ところが、トマスは復活された主イエスの確かさに触れて、ひれ伏して「私の主、私の神よ」(28節)と、自ら真の信仰を告白した。トマスの信仰告白をお聞きになった主イエスは、こう言われた。「私を見たから信じたのか。見ないのに信じる人は幸いである」(29節)。それはトマスを責めるようなものではなくて、むしろ恵みに満ち溢れる祝福のものであった。

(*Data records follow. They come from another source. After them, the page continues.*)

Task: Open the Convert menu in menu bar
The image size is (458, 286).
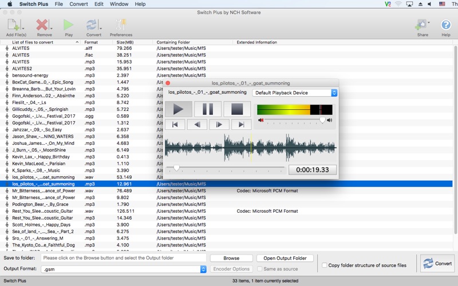Action: point(78,4)
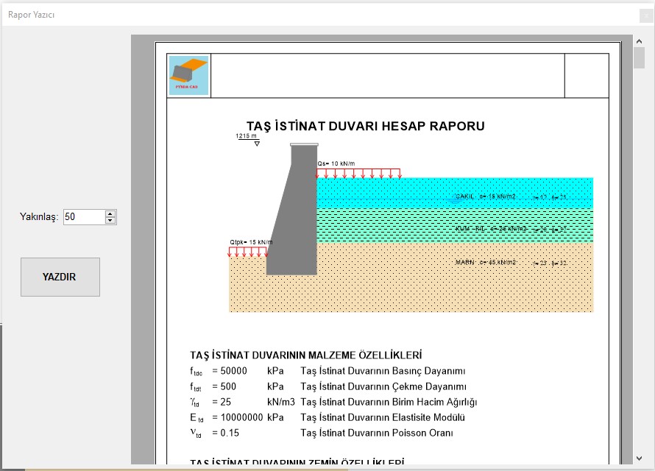The image size is (655, 471).
Task: Close the Rapor Yazıcı window
Action: (646, 15)
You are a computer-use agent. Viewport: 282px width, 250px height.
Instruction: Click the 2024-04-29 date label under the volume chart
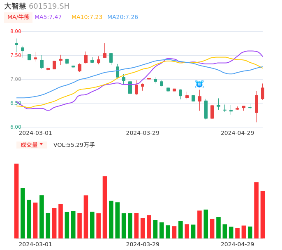click(x=238, y=244)
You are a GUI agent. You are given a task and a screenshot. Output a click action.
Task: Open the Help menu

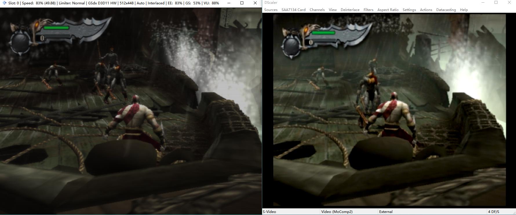(x=464, y=10)
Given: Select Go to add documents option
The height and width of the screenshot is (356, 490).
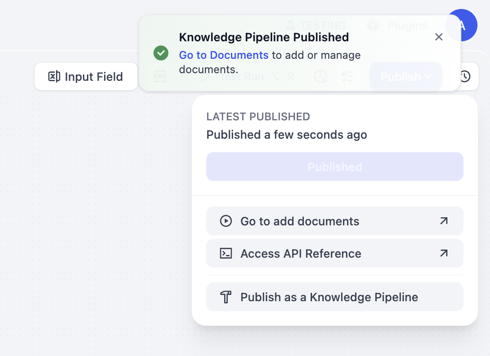Looking at the screenshot, I should (x=299, y=221).
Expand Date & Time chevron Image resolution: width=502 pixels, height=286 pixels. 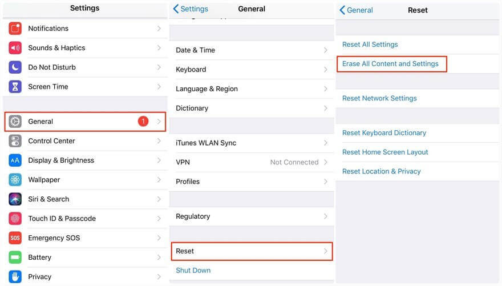[x=326, y=50]
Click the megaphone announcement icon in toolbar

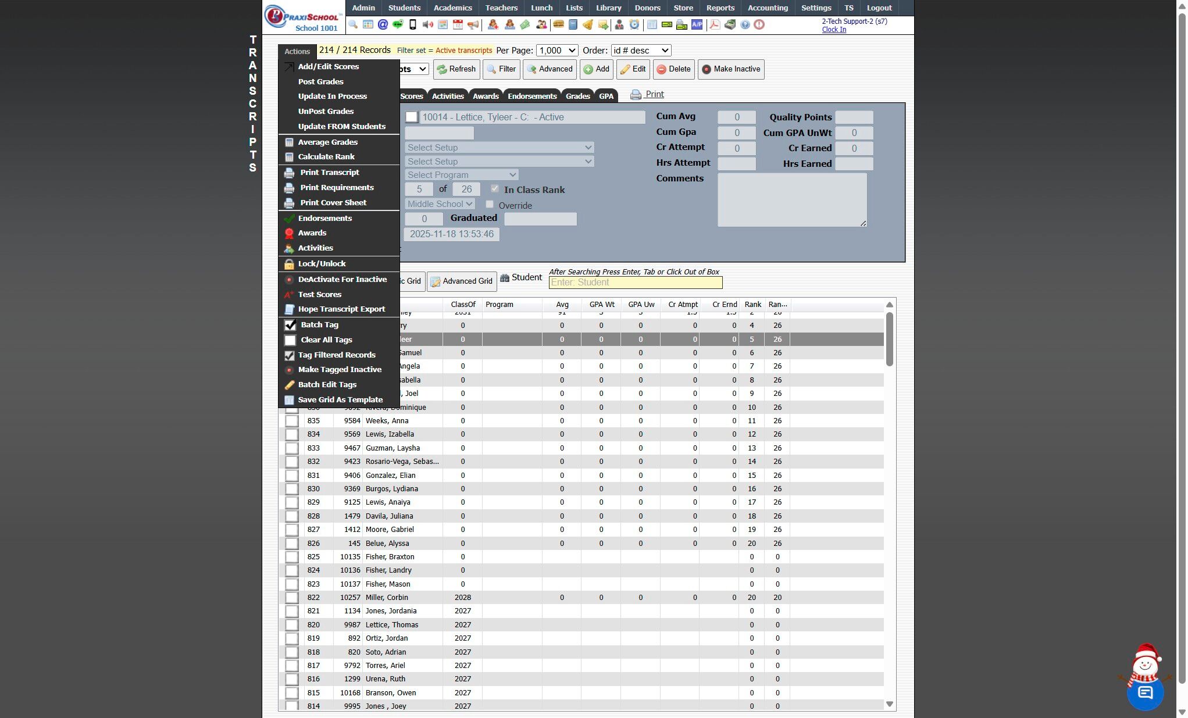(x=473, y=24)
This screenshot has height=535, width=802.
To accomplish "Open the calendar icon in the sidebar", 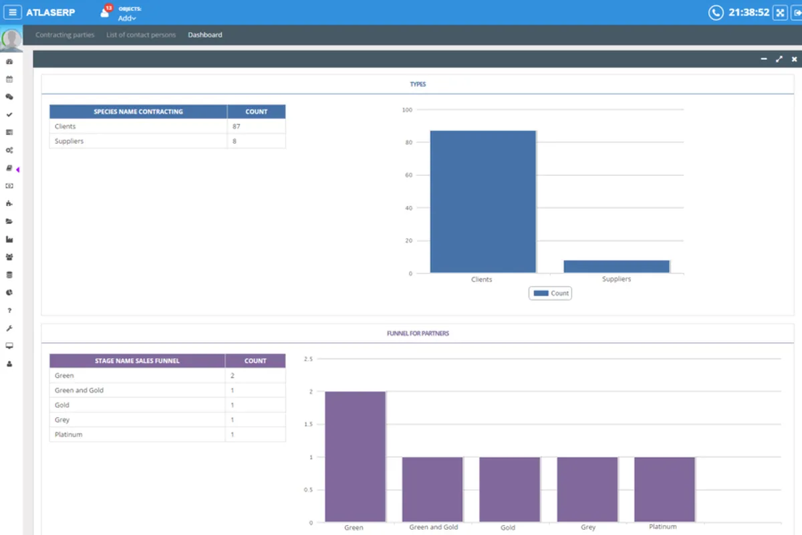I will point(9,79).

何故ならば、「見ないのに信じる人は幸いである」と、言われる主イエスの祝福のお言葉によってのみ、私たちも信仰の目が開かれて復活された主イエスに出会うことが許され、ご復活の力とその実にあずからせていただくようになるからである。

それゆえ、私たちは聖餐式において「キリストの復活の力を知り、その苦しみにあずかり、おりを得ても得なくても御言葉を宣べ伝えることができますように」と、感謝の祈りを捧げ続けているのである。主イエスのお体なる教会、そしておびただしい十字架とご復活の証人と、信仰の先人たちこそ、主イエスのご復活の力であり、ご復活がもたらした豊かな実ではないだろうか。私たちは主イエスが再び来られる栄光に輝くその日を待ち望みつつ、主のご復活の力とその実にあずからせていただき、キリストの十字架とご復活の証人として御言葉を宣べ続けたいと願うのである。